WHAT THE EXERCISE ASKS: Copy the result of filtering the entries below for lines that include the string "width".

# # #

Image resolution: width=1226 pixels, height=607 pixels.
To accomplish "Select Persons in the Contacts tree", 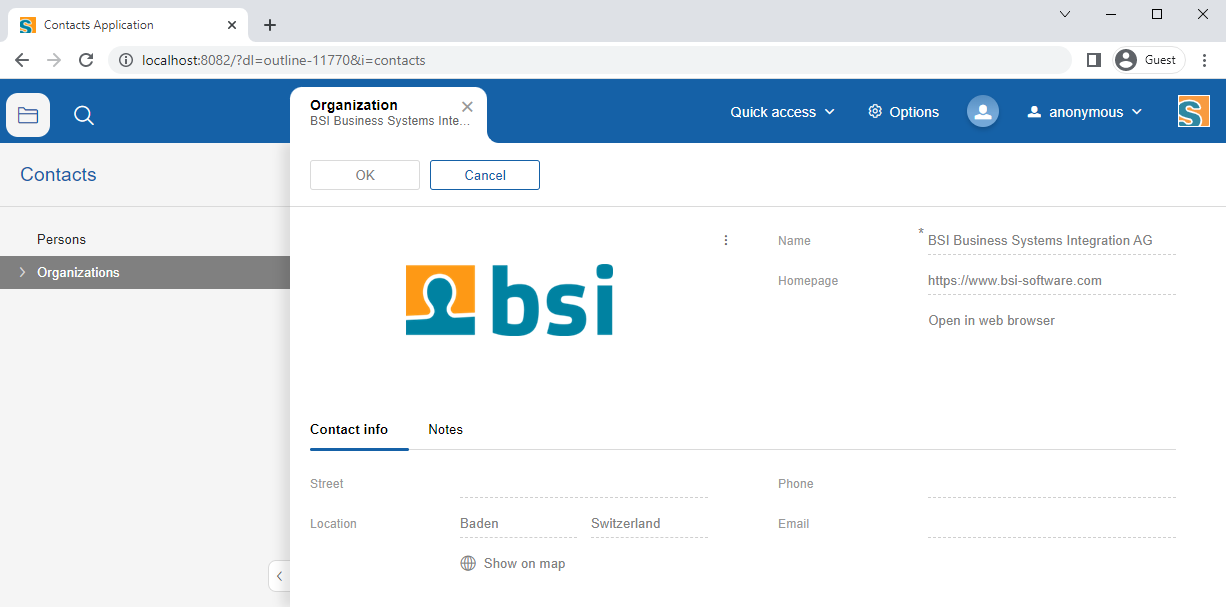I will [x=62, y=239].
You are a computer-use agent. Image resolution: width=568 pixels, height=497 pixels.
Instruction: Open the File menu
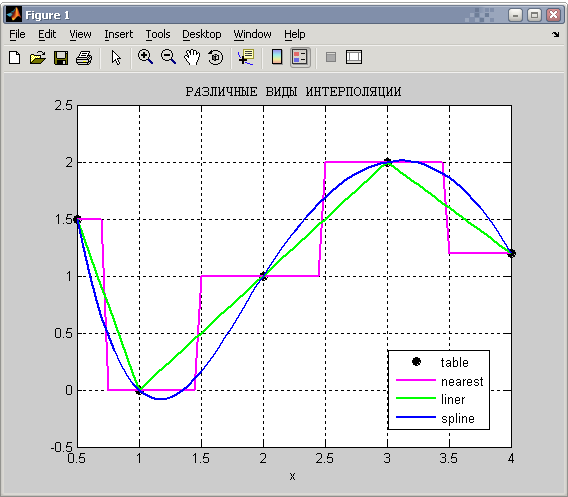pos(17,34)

# # #

ANSWER FOR THIS EXERCISE:
Image resolution: width=1226 pixels, height=607 pixels.
You are a computer-use agent. Image resolution: width=568 pixels, height=497 pixels.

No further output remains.